This flywheel is the concept that drives everything within the company. Prime Now primarily focused on one aspect of it, which is faster, more reliable delivery. Faster means really, really fast.

This is a problem we faced. The problem statement is this: order products using an app, it's called the Prime Now app, on the website, or an app, or Alexa, and get your order in an hour. Actually, we were initially targeting 20 minutes. Twenty minutes, 40 minutes, like you order food in a hotel room. All right? It's a cloud 7-Eleven store. Think of it that way.

Prime Now focuses in larger density, which means the cities have a certain level of population and demand. It's inherently making it local, so you can order food and items from local stores as well as Amazon.com.

If you think of the problem statement itself, online ordering has three major functions. The first one is ordering. You go to the website and place an order. The second is fulfillment, which is a distribution center picks and packs your stuff up, and then sends it off to UPS or FedEx, and they deliver that to your home.

Those three were fairly segmented and usually built to handle things in two to five days. Think about the entire industry was built on people placing the order, it sits around in a queue and goes to a fulfillment center, it takes a couple of days for them to get it all packed up, and then send it off. And this delivery time needed to be consolidated.

The second is, if you think of Amazon, the first two parts, ordering and fulfillment, traditionally are done by Amazon itself. The company takes the orders, fulfills the orders, and the delivery is done by UPS or FedEx, right? Or USPS and other means.

So we had another challenge there: how do we fulfill? We cannot ask USPS to get your orders to your home within two hours. I don't think that will happen ever. Maybe one day. But that didn't exist. And the same didn't happen with UPS or FedEx either. So we really had to figure out how we can take orders and get it fulfilled and handled and get it to customers' homes within two hours.
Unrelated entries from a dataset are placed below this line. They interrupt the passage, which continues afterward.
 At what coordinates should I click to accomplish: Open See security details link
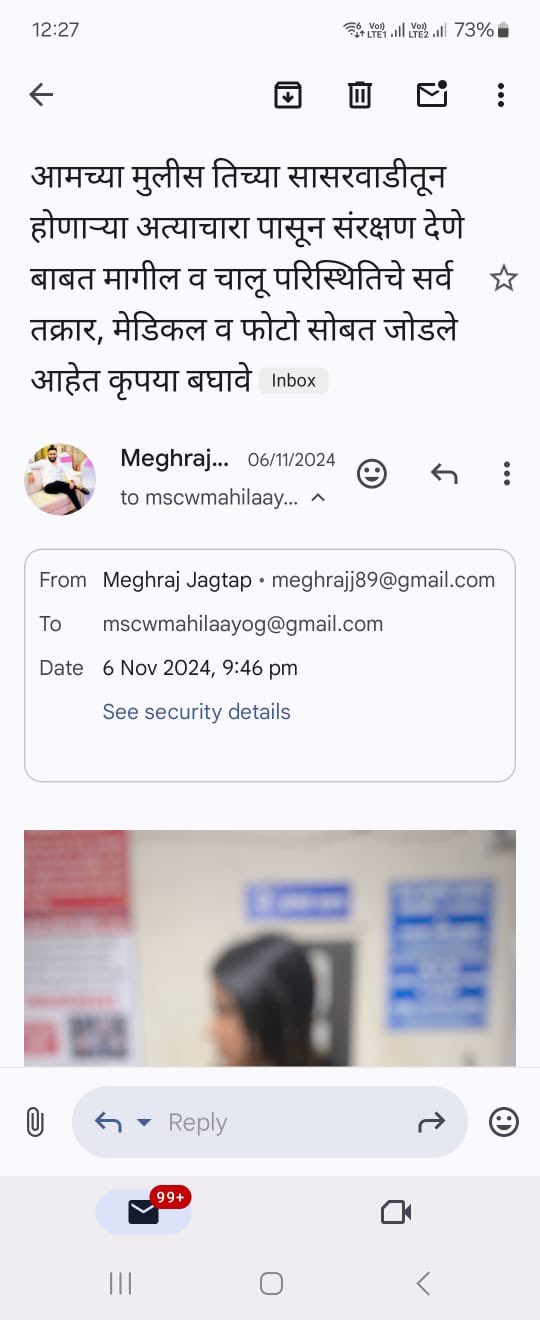(x=196, y=712)
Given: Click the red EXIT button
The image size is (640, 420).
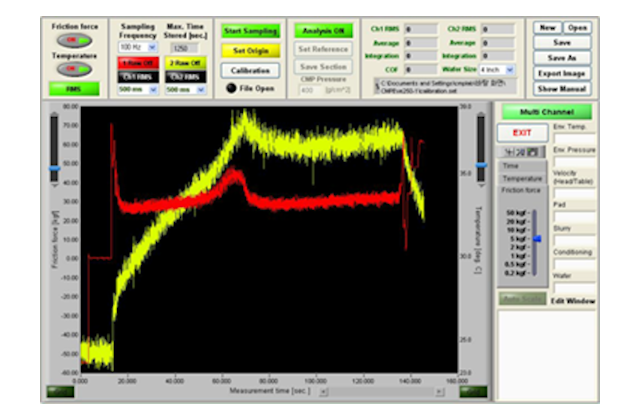Looking at the screenshot, I should [521, 132].
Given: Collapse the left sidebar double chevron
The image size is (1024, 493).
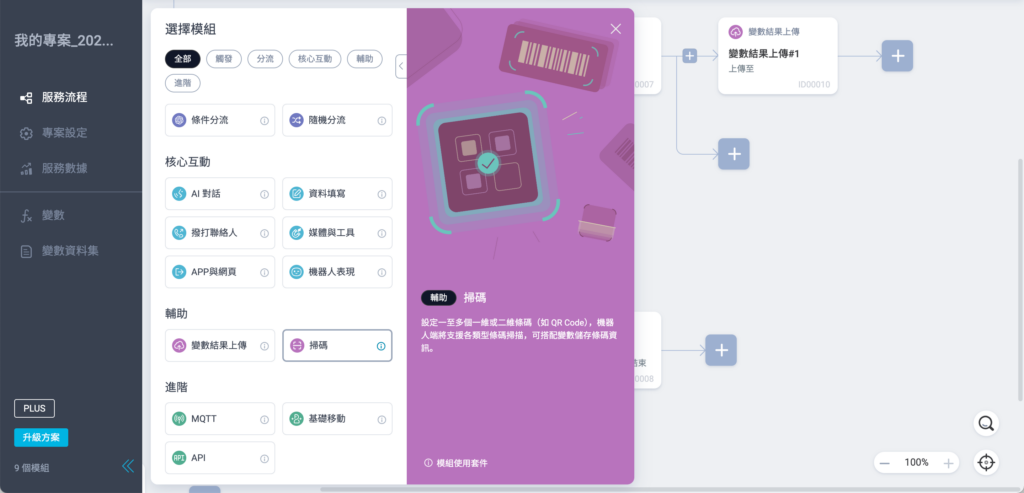Looking at the screenshot, I should [128, 466].
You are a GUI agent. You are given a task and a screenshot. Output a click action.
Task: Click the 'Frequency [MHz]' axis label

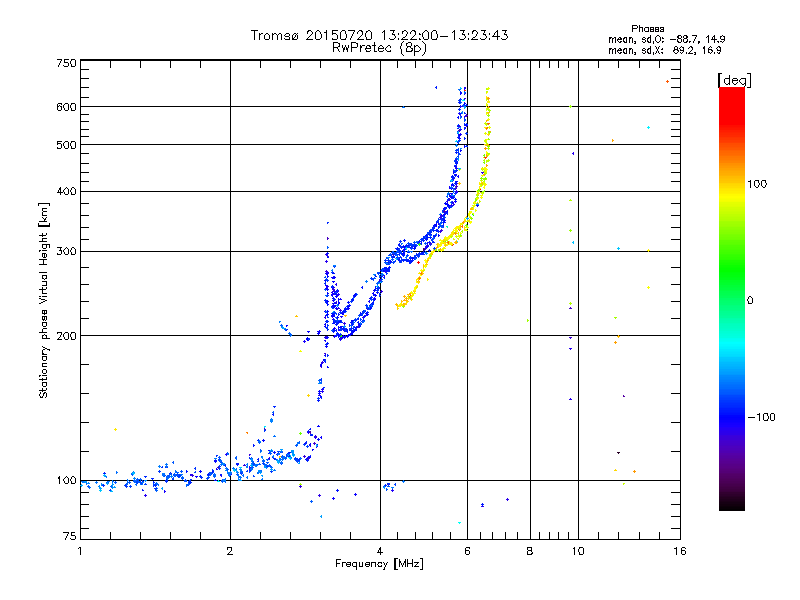point(379,564)
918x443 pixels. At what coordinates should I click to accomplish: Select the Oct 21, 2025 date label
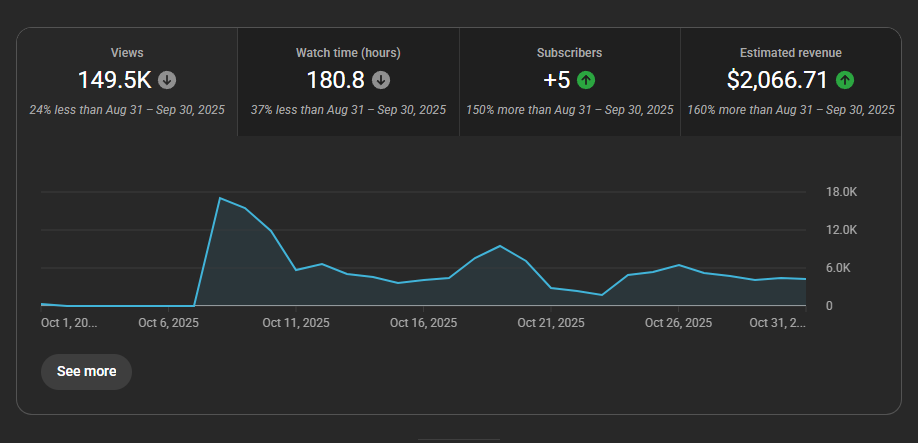[551, 323]
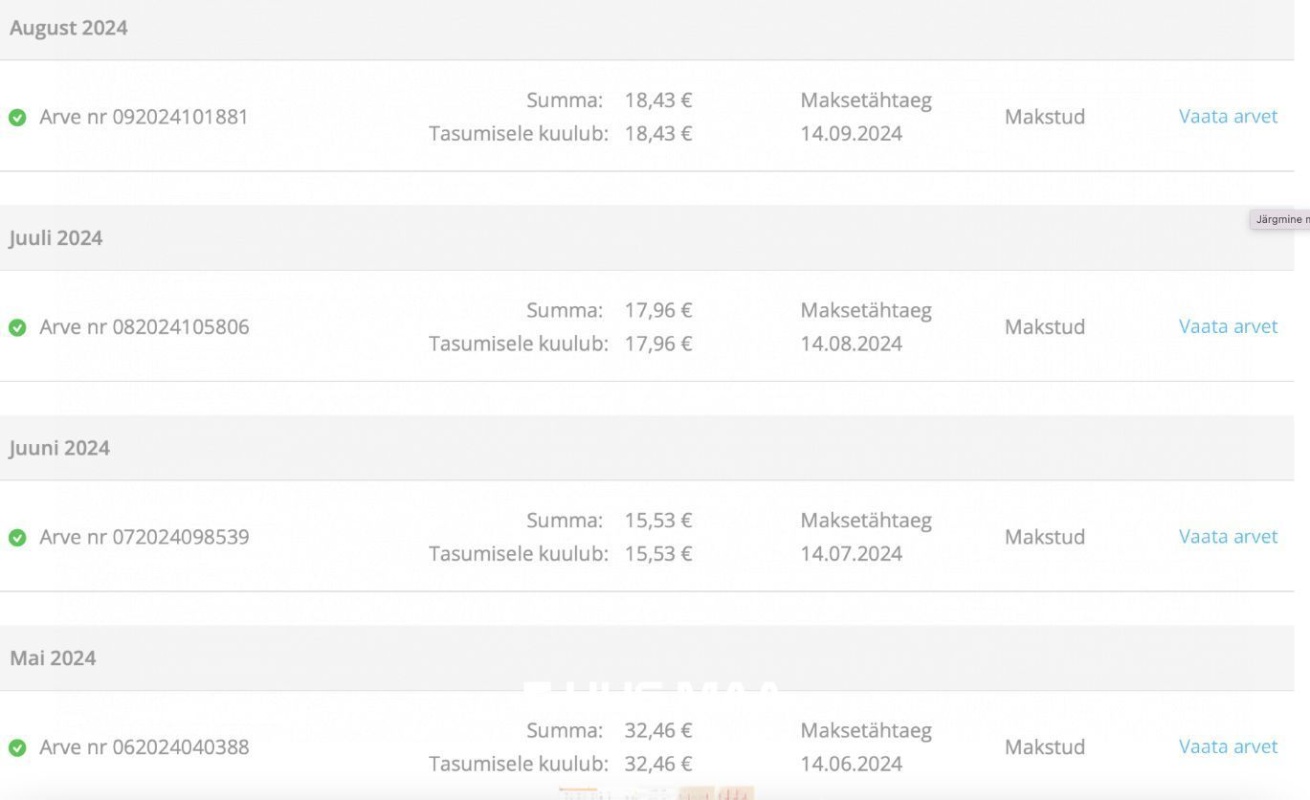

Our challenge is this. One is, do we build everything on our own? That means take our problem statement and start building software end to end. Start ordering, fulfillment, and delivery all on our own.

The second, obviously, we have Amazon.com, quite a large company, a lot of assets there. How can we leverage existing services? Or should we do both? It's quite a big challenge for us to start with something that is existing when that is built for a different set of problems, right?

I'll show you a picture of services and DevOps in Amazon.com. It's been service-oriented for a very long time. A lot of microservices talking to a lot of services via APIs. A lot.

It's run by end-to-end intact teams. It's similar to what folks at Capital One were talking about. It's a two-pizza team, which is a concept that Jeff Bezos came up with. If a team size cannot be fed by two pizzas, it's too large. Communications break down, things like that.

That is the two-pizza team. It's an end-to-end team with developers, operators, testers, all of that. You build it, you run it, you operate it. If things go wrong, your pagers are going to go off in the night and you have to go fix it. There is nobody else to help you, okay? Other than AWS now, right?

The next portion is the team owns one or more services. No service is bigger than what a two-pizza team can actually run. You don't take a service and put 500 people on it, right? That's too big.

Teams control their own destiny and whatnot. So things are awesome here. There is mostly no coordination between teams at all. Really, I don't tell you when I'm going to release software. I continuously release and deploy software, and my pipelines continuously run. As you know, Amazon takes a lot of orders. Things are happening every minute. We cannot turn off the engine and stop the money flowing to the company, so it keeps going.

Each team releases on its own schedule. There is no enterprise-wide cadence of any sort. You can have your services running at a one-week cadence or two-week or three-week in terms of sprint cycles. It'll continue to happen.

A lot of telemetry. That's something that is inherently built. We built a lot of telemetry into all services. So you could literally go to LiveWatch and actually go see what is happening with your service, what APIs it supports, and all of that. So it's awesome.

But if you look at the "mess," quote-unquote, how these are connected, and there are literally thousands of these services and service teams within the company when it is in a hypergrowth mode, right? How do you deal with a massive enterprise-level change when you have hundreds of services like this?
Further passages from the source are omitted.